— SUPPLIED RECORDS —
* begin *
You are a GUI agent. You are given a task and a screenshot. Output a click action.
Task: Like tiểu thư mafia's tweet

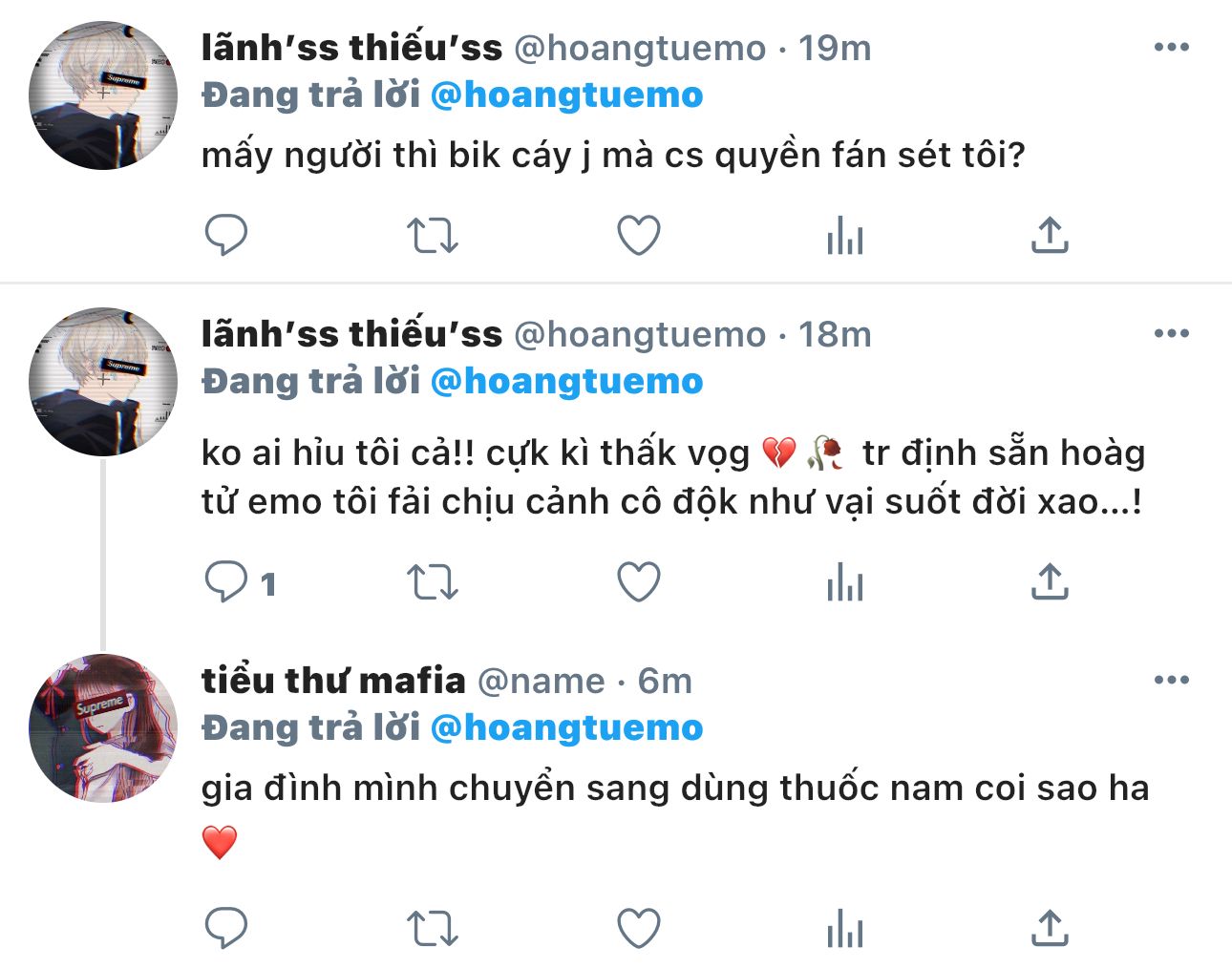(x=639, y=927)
* end *
* begin *
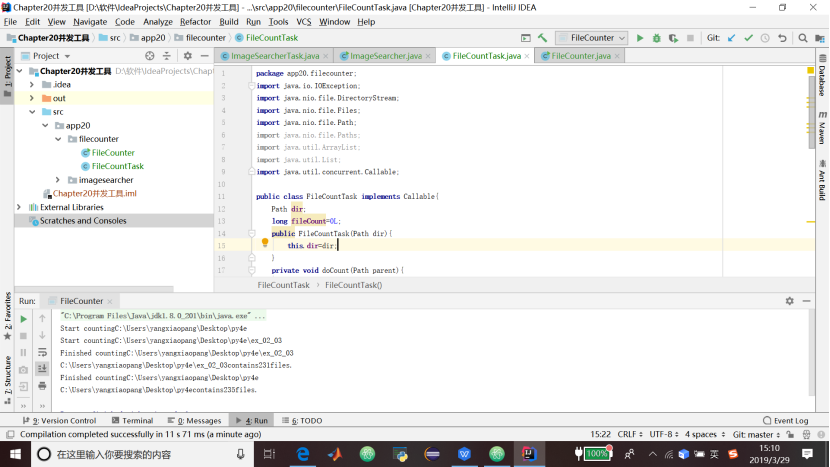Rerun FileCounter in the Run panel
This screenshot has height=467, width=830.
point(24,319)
* end *
— JOB —
Reproduce the entries word for word, starting at the line containing "Rerun FileCounter in the Run panel" and ending at the line containing "point(24,319)", and leave out the pictures.

— FINAL RESULT —
Rerun FileCounter in the Run panel
This screenshot has height=467, width=830.
point(24,319)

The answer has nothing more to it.